Effect of respiratory acidosis and activity on airway smooth muscle intracellular pH

Abstract

Respiratory acidosis (RA) impaired mechanical function in canine tracheal smooth muscle (TSM). Since an intracellular acidosis was brought on by the increased CO2 content of the bathing medium and altered the Km of rate-limiting glycolytic enzymes in the pathway of energy production for contractile function, the effects of RA on the intracellular pH (pHi) of TSM was investigated.
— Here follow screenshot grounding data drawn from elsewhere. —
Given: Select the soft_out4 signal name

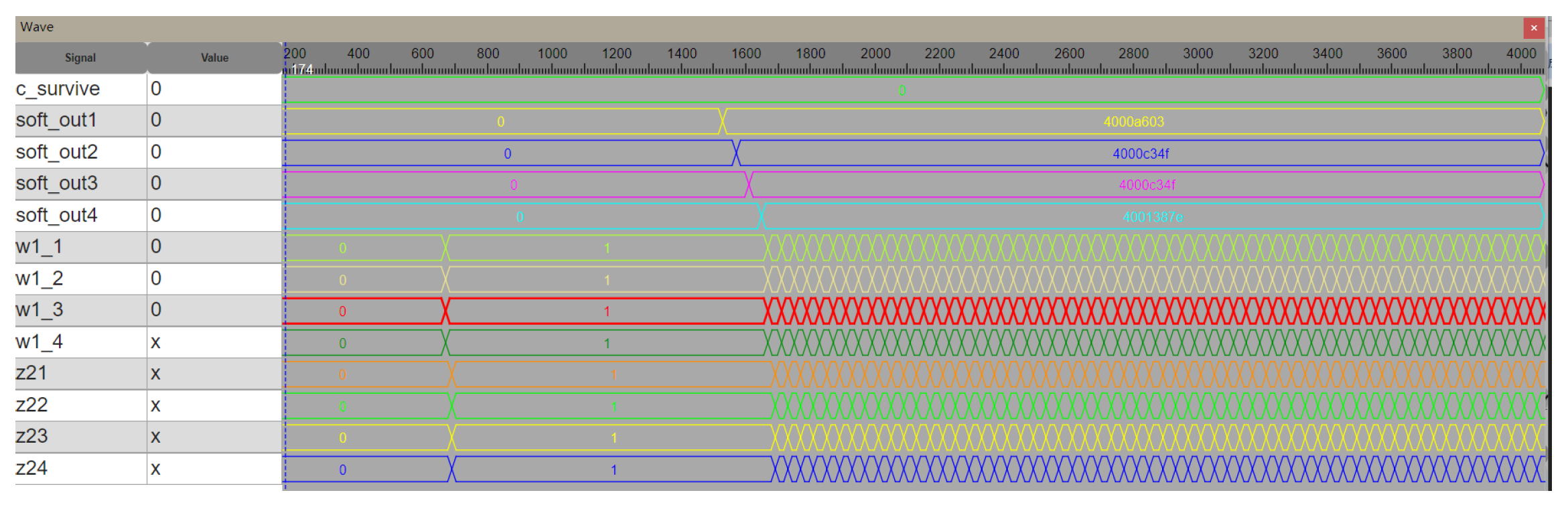Looking at the screenshot, I should point(57,216).
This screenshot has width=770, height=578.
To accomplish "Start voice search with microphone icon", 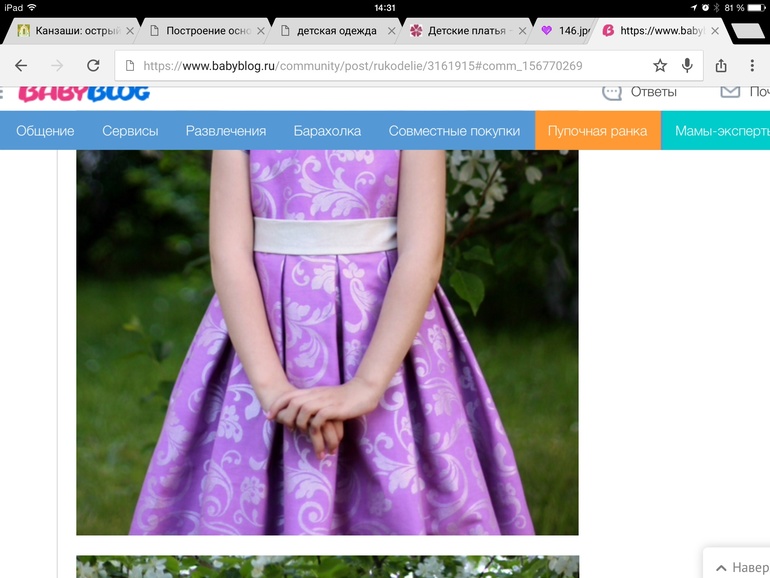I will (x=687, y=66).
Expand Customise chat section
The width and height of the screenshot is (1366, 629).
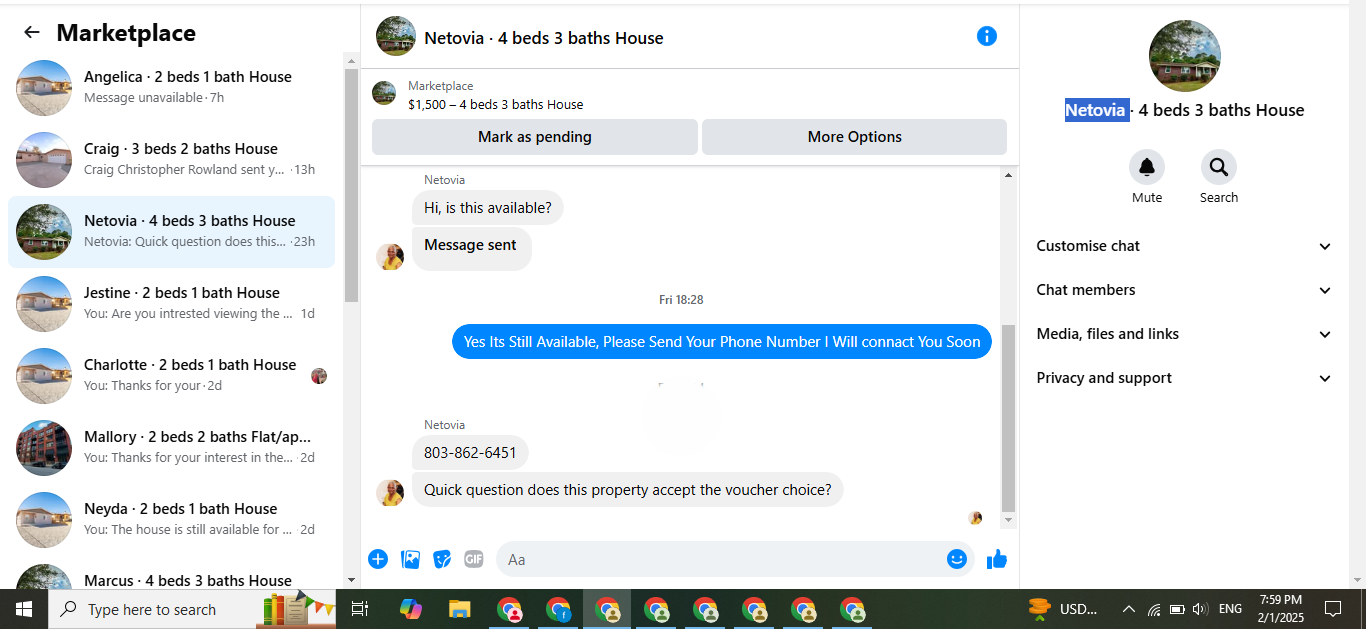1184,246
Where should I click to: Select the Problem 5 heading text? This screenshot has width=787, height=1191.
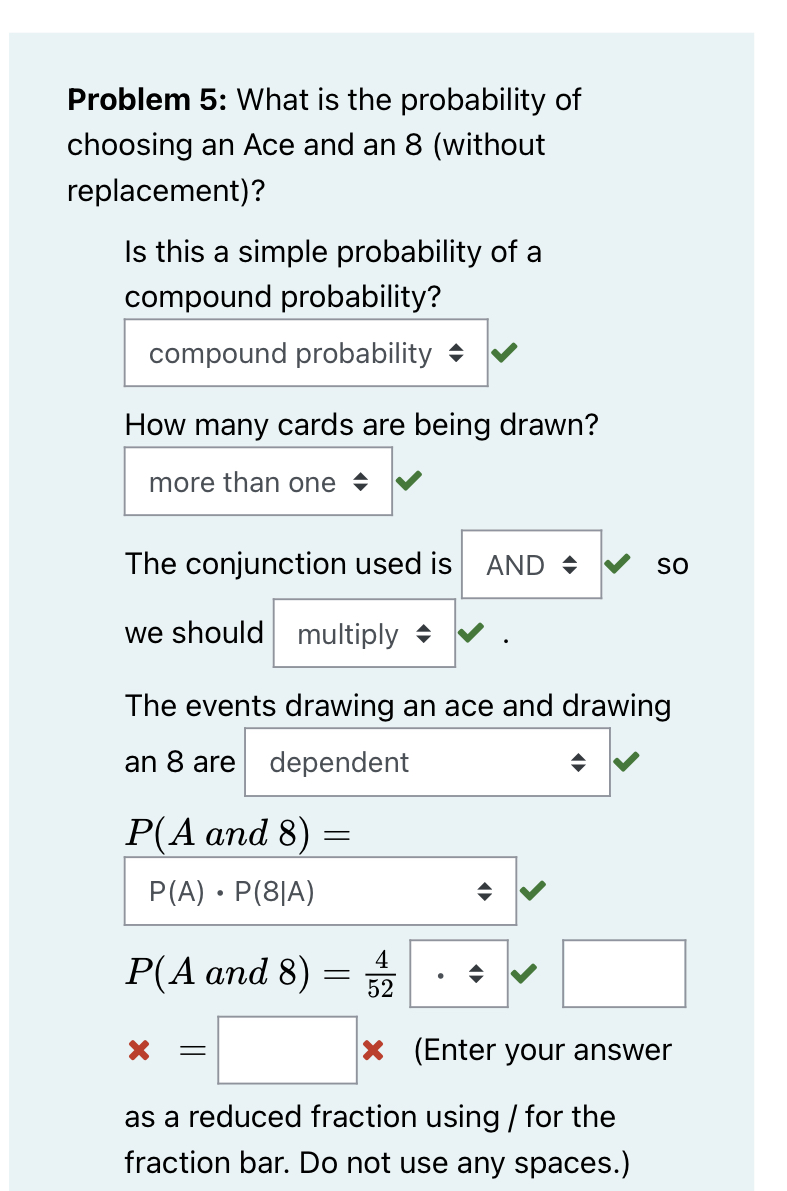(130, 99)
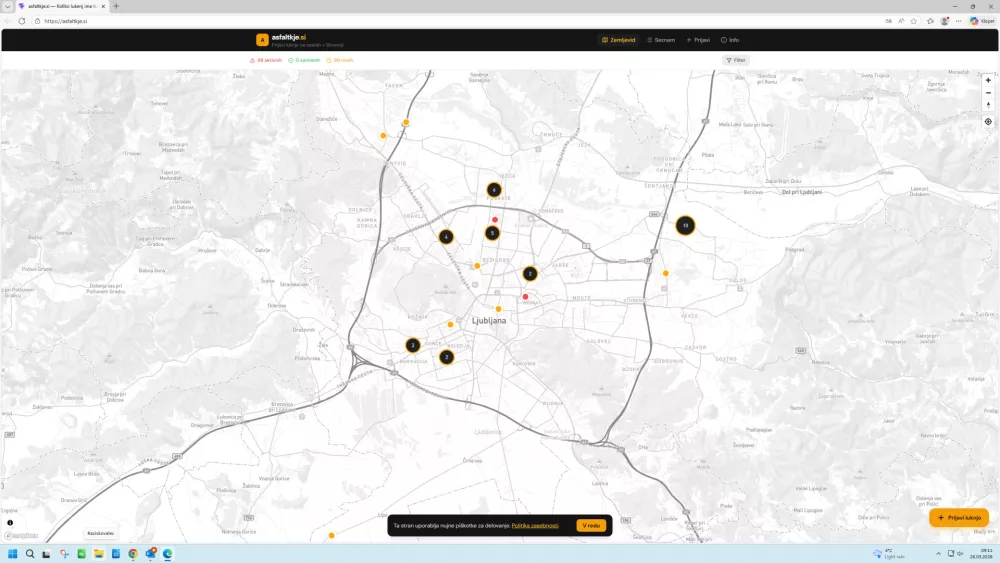Viewport: 1000px width, 563px height.
Task: Open Edge Copilot Klepet button
Action: click(981, 21)
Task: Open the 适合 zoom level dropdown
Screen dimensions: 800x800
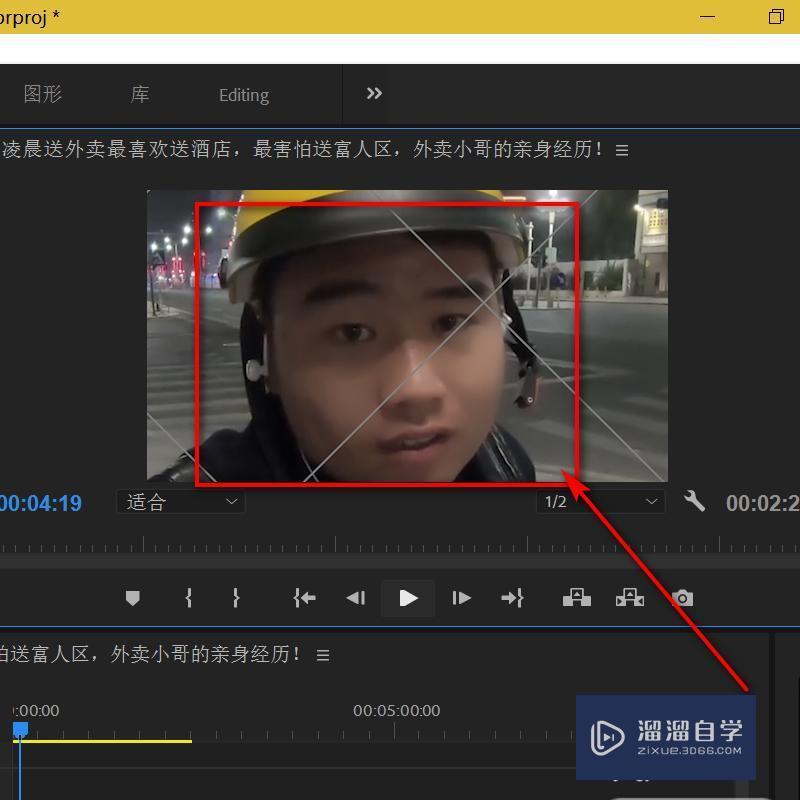Action: click(x=181, y=502)
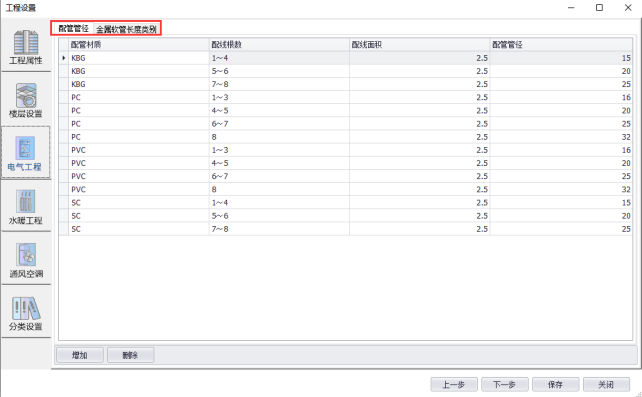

Using the DMO [dimethadione] method, paired unstimulated or resting TSM strips were incubated under normocapnic conditions (P[partial pressure]O2 600 Torr, PCO2 40 Torr, pH 7.40) and RA (P O2 550 Torr, PCO2 110 Torr, pH 6.95) with 14C-labeled DMO and 3H-inulin or PEG[polyethylene glycol]-4000. In another set of paired experiments, TSM strips were tetanized electrically every 5 min or pharmacologically throughout the incubation period (active muscle strips). The tissue and an aliquot of bathing medium were counted for 3H and 14C content and the values entered into the Waddell and Butler equation. The pHi of resting normocapnic and acidotic strips were 7.041 .+-. 0.017 (SE) and 6.752 .+-. 0.012, respectively. However, the pHi of active normocapnic and acidotic strips were 7.275 .+-. 0.017 and 7.017 .+-. 0.015, respectively. RA lowered pHi in both resting and mechanically active TSM; however, active preparations whether exposed to normocapnia or acidosis were unexpectedly more alkaline than their resting counterparts.